Par Fabienne Rochat
Tout au long de ce premier quinquennat, les enseignantes et enseignants ont lutté, exprimé leur rejet de la politique éducative menée par Blanquer, ralentissant un peu le cours de certaines réformes. Ce fut le cas des mobilisations contre la loi dite de l’école de la confiance qui a conduit à l’abandon des Établissements Publics Locaux des Savoirs Fondamentaux, ou encore la grève historique du 13 janvier dernier, qui nous évitera certainement un deuxième quinquennat Blanquer.
Cependant ces mobilisations n’ont pas réussi à infléchir le projet de déploiement d’une école profondément libérale.

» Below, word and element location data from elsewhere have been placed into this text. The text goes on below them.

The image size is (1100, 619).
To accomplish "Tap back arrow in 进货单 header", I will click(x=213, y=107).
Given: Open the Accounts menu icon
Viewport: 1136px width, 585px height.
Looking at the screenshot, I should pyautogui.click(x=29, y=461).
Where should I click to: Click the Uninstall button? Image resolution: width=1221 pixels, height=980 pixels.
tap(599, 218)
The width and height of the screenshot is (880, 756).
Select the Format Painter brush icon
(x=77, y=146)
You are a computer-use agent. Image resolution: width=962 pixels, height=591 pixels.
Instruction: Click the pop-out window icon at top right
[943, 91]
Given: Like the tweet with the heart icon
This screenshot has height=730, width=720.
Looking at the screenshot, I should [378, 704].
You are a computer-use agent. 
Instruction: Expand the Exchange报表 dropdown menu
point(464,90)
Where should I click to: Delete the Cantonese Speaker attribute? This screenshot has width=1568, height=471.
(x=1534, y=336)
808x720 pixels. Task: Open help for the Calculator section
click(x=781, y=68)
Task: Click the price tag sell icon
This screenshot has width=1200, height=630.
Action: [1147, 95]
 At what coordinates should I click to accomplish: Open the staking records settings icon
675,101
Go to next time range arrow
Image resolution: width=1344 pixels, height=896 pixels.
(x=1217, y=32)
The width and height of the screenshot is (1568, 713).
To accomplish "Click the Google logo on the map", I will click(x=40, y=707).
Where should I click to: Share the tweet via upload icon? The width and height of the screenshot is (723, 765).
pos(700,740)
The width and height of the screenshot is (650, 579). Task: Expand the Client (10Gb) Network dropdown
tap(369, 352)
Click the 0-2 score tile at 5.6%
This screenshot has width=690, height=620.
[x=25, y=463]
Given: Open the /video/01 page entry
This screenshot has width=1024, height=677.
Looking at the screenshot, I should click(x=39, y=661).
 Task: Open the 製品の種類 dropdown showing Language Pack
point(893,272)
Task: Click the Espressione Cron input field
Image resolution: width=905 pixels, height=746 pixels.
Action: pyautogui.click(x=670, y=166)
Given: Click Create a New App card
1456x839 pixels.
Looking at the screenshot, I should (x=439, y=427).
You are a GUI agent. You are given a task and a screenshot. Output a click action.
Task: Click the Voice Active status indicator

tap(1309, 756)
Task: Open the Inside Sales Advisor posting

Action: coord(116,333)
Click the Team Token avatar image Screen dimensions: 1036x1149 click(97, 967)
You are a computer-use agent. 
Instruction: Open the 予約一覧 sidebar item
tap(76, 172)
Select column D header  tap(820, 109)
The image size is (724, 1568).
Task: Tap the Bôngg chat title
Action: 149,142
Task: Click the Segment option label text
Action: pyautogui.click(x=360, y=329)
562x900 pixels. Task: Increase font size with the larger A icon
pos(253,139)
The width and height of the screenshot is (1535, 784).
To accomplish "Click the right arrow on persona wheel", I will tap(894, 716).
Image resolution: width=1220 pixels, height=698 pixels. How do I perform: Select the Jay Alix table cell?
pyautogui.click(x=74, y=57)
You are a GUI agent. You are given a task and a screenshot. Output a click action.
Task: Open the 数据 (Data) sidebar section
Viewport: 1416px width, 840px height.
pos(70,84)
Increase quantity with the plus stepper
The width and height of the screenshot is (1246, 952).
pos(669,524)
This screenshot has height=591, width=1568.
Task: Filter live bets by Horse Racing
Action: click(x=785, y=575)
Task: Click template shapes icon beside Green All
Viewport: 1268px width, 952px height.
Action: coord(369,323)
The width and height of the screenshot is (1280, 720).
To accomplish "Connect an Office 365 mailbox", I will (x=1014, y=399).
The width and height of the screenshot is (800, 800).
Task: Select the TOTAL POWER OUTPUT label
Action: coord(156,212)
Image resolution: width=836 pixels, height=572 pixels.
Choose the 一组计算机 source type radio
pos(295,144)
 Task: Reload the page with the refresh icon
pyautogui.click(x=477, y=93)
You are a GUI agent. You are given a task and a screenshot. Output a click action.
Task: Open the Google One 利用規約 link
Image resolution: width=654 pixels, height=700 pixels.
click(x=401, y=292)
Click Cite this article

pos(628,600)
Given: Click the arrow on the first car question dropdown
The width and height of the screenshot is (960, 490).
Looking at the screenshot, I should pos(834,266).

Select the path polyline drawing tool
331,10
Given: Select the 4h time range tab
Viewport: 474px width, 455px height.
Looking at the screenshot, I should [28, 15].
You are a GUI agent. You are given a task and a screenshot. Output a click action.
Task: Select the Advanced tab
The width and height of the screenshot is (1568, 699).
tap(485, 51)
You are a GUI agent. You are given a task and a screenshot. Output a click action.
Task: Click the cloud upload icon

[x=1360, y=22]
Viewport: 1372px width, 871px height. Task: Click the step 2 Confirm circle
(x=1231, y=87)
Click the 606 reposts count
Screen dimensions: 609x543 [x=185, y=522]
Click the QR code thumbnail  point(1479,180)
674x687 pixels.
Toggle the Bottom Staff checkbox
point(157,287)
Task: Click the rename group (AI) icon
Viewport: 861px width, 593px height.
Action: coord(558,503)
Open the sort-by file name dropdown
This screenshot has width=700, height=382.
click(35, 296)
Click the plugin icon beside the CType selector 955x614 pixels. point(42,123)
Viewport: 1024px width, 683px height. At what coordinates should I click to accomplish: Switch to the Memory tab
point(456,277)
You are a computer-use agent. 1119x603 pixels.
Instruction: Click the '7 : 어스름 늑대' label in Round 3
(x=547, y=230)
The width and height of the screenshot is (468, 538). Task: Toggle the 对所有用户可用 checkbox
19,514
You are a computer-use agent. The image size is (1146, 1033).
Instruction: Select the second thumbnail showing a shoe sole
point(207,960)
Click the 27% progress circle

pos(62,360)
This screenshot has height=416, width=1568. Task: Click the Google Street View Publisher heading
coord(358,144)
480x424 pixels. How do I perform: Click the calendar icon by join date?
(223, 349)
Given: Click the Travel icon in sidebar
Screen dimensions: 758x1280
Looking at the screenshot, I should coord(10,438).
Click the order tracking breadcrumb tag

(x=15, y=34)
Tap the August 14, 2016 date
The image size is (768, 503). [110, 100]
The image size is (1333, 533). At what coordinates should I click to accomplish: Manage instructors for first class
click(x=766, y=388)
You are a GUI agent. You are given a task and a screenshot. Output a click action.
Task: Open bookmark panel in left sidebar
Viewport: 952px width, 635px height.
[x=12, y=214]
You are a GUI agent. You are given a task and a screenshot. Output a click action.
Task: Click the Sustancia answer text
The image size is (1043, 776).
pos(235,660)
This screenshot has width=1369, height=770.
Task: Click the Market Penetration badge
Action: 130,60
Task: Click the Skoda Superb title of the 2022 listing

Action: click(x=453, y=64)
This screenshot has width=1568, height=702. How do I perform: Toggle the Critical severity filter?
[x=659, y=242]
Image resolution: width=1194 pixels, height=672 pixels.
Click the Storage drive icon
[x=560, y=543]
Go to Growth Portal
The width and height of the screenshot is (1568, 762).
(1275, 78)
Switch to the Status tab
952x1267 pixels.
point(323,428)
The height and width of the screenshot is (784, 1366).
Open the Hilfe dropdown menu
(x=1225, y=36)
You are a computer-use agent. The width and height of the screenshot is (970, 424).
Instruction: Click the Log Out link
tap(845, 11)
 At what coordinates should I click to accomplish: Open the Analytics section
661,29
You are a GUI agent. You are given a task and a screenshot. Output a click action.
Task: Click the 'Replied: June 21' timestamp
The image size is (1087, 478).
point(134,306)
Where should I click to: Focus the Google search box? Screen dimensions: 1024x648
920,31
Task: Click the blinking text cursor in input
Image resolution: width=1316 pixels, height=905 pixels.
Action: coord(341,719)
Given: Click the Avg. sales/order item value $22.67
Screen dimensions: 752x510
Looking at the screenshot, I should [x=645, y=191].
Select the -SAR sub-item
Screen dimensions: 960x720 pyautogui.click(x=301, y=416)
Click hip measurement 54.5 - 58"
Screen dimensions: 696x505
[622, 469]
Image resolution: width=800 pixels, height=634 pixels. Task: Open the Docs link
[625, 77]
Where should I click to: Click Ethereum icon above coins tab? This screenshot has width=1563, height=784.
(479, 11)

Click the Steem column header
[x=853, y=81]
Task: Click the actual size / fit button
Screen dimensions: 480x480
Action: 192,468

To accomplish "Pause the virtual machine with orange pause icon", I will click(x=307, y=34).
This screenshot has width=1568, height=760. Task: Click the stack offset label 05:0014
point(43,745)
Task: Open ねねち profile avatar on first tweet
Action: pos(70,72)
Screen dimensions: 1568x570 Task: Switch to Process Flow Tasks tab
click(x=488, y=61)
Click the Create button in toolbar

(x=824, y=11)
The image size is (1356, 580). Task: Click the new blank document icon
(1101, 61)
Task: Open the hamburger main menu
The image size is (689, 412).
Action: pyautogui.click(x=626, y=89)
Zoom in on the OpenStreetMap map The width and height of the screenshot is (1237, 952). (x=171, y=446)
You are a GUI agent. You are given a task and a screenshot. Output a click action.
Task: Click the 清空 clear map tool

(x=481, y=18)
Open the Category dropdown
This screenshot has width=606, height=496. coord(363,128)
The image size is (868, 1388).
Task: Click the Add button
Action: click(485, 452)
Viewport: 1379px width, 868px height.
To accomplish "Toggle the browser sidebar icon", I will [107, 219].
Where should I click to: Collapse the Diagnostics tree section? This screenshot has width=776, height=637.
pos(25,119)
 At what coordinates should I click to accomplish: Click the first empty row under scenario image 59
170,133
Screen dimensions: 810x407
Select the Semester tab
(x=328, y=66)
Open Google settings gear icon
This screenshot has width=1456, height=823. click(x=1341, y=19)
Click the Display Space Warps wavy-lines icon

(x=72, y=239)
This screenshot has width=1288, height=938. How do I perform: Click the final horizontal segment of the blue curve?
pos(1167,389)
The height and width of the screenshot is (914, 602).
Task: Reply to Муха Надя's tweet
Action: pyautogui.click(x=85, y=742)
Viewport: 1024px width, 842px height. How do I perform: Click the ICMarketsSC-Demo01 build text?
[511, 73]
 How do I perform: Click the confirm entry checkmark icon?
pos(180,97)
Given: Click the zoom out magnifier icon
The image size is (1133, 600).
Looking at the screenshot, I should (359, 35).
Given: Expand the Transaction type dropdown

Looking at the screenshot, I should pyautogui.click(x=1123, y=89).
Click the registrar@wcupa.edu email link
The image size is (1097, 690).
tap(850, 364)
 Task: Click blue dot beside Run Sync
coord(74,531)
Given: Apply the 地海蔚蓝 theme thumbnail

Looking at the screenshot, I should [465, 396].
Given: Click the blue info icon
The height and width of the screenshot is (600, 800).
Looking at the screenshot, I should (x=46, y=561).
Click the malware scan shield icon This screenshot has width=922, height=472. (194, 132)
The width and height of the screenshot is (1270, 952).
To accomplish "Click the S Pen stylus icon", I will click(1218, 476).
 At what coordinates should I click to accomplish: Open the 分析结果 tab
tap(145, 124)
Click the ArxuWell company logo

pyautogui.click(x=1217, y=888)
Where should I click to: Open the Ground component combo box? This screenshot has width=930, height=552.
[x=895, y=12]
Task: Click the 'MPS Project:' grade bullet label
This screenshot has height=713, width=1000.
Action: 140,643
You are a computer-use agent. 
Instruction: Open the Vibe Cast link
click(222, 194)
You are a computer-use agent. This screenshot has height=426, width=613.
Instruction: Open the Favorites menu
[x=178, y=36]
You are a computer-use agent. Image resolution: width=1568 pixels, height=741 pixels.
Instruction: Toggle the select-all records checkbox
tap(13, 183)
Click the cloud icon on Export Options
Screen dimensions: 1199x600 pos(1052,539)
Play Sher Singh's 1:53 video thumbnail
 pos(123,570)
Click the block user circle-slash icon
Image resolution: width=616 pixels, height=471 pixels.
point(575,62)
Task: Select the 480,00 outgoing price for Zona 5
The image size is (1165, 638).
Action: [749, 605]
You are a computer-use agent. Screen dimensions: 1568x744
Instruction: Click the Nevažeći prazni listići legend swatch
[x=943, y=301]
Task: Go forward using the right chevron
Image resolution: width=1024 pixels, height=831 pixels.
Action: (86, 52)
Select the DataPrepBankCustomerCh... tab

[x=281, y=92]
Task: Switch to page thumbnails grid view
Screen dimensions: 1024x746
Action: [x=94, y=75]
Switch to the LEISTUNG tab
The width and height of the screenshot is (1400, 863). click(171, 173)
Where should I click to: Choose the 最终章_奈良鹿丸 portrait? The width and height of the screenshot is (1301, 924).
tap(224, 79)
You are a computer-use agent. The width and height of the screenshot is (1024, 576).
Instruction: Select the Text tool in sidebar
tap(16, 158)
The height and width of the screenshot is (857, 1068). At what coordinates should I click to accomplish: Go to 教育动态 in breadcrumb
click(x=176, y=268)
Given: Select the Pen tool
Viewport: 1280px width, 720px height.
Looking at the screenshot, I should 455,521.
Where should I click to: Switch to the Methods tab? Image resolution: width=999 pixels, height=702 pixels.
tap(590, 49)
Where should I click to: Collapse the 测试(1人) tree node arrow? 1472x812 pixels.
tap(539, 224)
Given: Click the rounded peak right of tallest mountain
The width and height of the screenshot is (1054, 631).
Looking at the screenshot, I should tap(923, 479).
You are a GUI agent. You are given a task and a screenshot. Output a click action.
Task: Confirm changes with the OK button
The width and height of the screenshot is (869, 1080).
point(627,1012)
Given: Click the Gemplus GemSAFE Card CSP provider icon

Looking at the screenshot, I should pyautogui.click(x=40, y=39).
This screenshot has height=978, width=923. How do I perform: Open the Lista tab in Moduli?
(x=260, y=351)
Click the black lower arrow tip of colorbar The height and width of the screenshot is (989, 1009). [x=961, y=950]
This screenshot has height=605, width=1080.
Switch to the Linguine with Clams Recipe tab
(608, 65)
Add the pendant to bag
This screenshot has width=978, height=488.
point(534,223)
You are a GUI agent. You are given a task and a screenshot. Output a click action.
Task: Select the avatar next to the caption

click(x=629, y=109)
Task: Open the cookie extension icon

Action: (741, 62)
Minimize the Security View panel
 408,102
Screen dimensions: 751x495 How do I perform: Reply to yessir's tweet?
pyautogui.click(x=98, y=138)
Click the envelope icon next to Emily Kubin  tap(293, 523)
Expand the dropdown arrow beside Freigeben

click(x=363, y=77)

C’est le sens de l’ensemble des interventions du Macron candidat, présentant un programme éducatif dont les grandes lignes restent désespérément semblables à celles que nous subissons depuis 5 ans, en particulier l’entêtement au renforcement des fondamentaux.
Les réformes à venir sont celles, évoquées notamment dans le Grenelle, qui n’avaient pas pu aboutir.
Ainsi Macron entend généraliser l’expérience marseillaise, « laboratoire de liberté et de moyens » selon lui, rapprochant les directrices et directeurs de la chaîne hiérarchique, notamment en leur confiant la mission de recruter leur équipe pédagogique. Dans la même veine, il veut rendre publics les résultats des évaluations nationales, permettant aux familles de comparer les écoles. Cela s’articule avec la généralisation des évaluations d’écoles et une organisation scolaire favorisant leur regroupement. Le projet de Macron promeut une auto-évaluation sous contrôle et une évaluation externe effectuée par le corps d’inspection premier et second degré, mais aussi des directrices et directeurs d’école, des personnels de direction, cadres administratifs, conseillers et conseillères pédagogiques, et même des collègues. Ce projet prévoit en outre d’assujettir une hausse salariale à de nouvelles tâches. Il entend aussi accentuer la place de l’entreprise au collège et réformer en profondeur le lycée professionnel pour y massifier le temps en entreprise, réduisant d’autant les savoirs non légitimés par les diktats économiques.
Si on laisse Macron mener sa politique, il orchestrera une mise en concurrence généralisée des personnels entre elles et eux, des écoles entre elles… sous le regard de parents réduits à consommer des services scolaires. Avec des parcours scolaires socialement différenciés dès le primaire, le caractère ségrégatif de notre système éducatif sera exacerbé : 50% d’une classe d’âge à bac -3, 50 % à bac + 3. Une école sans moyen, notamment pour l’inclusion, imposée à marche forcée.
Après 20 ans de politiques libérales et de sous-investissements chroniques, 2 ans de crise sanitaire et 5 ans de Blanquer, il est de notre responsabilité de préparer dès à présent les mobilisations nécessaires pour qu’on ne fasse pas un pas de plus dans le processus de libéralisation du système scolaire, et pour concrétiser le projet du SNUipp-FSU pour l’École.
La période électorale et les nouveaux accords à gauche nous donnent une forme d’espoir. A nous d’infliger une défaite politique à Macron. Faisons valoir la violence qu’il infligera à notre système scolaire si on lui laisse les moyens de mener sa politique, violence à la hauteur de ce que l’École subit depuis 5 ans.
À l’heure où les urgences climatiques et sociales se font de plus en palpables, nous devons stopper cette logique libérale mortifère. Il faut empêcher Macron de continuer à détruire l’école et les services publics, imposer au plus vite des réformes permettant à l’école de contribuer à une transformation du monde démocratique, émancipatrice, égalitaire et écologique.